22080 Evaluation of Six Split-Thickness Skin Graft Donor Site Dressing Materials in a Swine Model

Saturday, October 12, 2013: 1:45 PM
Pamela C Masella, DO , General Surgery, Tripler Army Medical Center, Honolulu, HI
Eric M Balent, MD , General Surgery, Tripler Army Medical Center, Honolulu, HI
Terri L Carlson, DO , General Surgery, Tripler Army Medical Center, Honolulu, HI
Karen W Lee, BS , Clinical Investigation, Tripler Army Medical Center, Honolulu, HI
Lisa M Pierce, DSc , Clinical Investigation, Tripler Army Medical Center, Honolulu, HI

Introduction: Split-thickness skin grafting is a widely used reconstructive technique for the replacement of damaged or missing skin caused by burns, trauma, and chronic wounds. Donor sites may be used repeatedly when a large area of injury exists, and therefore the time to healing of the donor site becomes especially important. Ideal wound care for donor sites should include dressings that promote healing, prevent complications, and are cost-effective.1 Numerous donor site dressings are commercially available with no conclusive evidence-based consensus regarding the optimal dressing choice. We therefore used a swine model to identify which of five commonly used dressing materials promotes wound healing most effectively for use on split-thickness donor sites in comparison with our standard dressing, Xeroform (petrolatum gauze).  

Methods: Twenty-four partial-thickness skin wounds were created on the backs of 4 Yorkshire pigs using a dermatome. After randomization, wounds (n=4 per dressing type per pig) were dressed with Xeroform, Opsite (polyurethane film), Kaltostat (calcium sodium alginate), DuoDERM (hydrocolloid), Aquacel (hydrofiber), and Mepilex (silicone foam). After 3 days (n=3 pigs) or 5 days (n=1 pig), full-thickness skin samples were excised and evaluated histologically for re-epithelialization and inflammation. Comparisons also included incidence of infection, ease of use (application and wound care), and cost analyses. 

Results: DuoDERM-treated donor sites showed the greatest percent re-epithelialization (81±7 SEM) while Mepilex sites showed the lowest (33±4) after 3 days (p=0.004, DuoDERM vs. Mepilex). All dressings demonstrated complete re-epithelialization except Mepilex (85±4%) at 5 days. There were no infections and inflammation was mild among all dressing types. Mepilex was easiest to use, while Aquacel, Kaltostat, and Opsite were most difficult (p=0.03). Xeroform was most cost-effective (0.17 cents/cm2) and Aquacel (7.10 cents/cm2) was most expensive. Combined scoring revealed DuoDERM = Xeroform > Opsite = Mepilex > Kaltostat > Aquacel.

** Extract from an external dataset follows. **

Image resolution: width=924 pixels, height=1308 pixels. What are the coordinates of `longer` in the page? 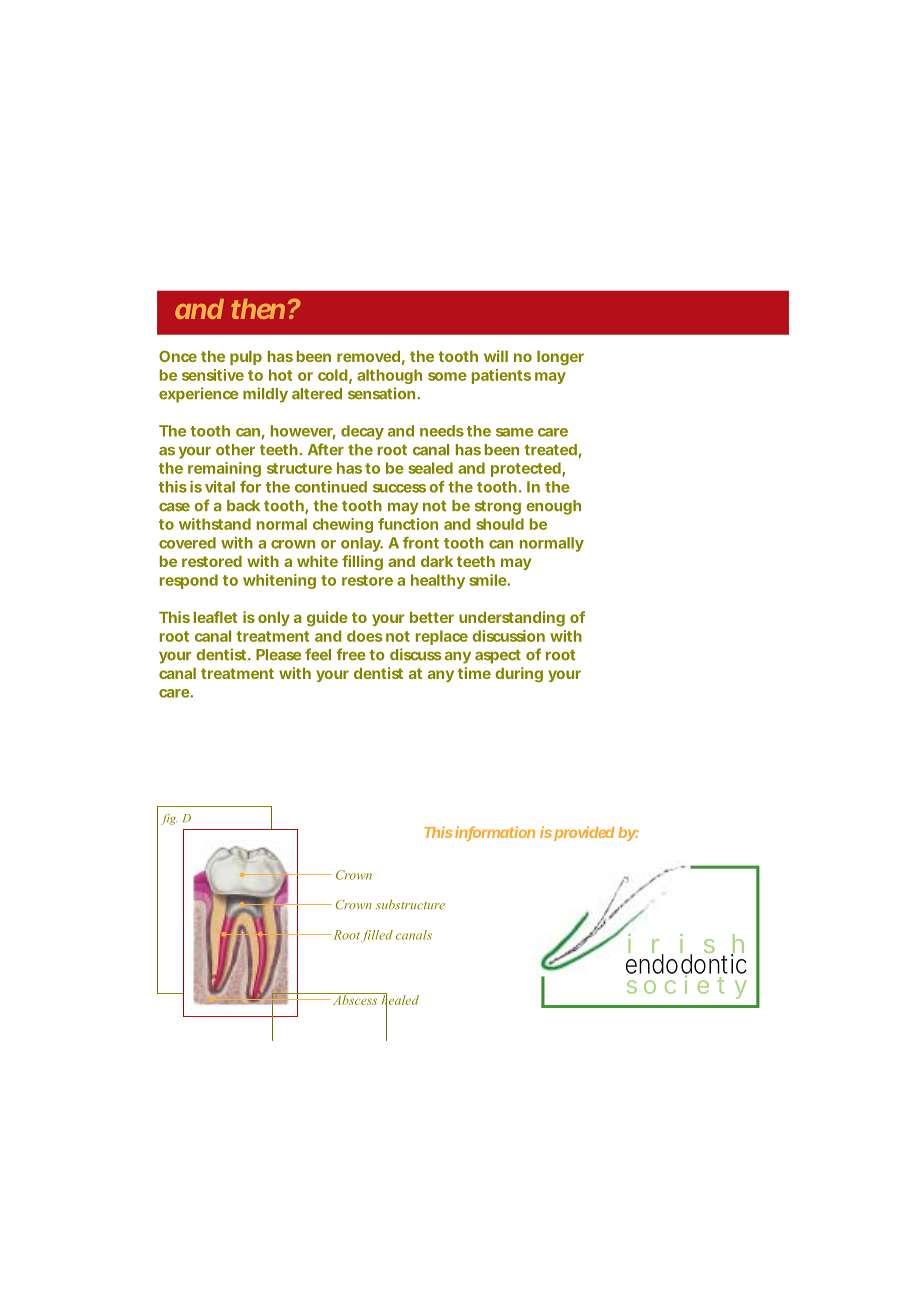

Conclusions: DuoDERM and Xeroform were the most effective dressings overall. DuoDERM tended to outperform all dressings in re-epithelialization at 3 days, while Xeroform was least expensive, easy to use, and demonstrated rapid re-epithelialization. These findings suggest that Xeroform may be preferred for use on large donor site areas. DuoDERM may be more appropriate for use on small donor sites when time to healing is a priority.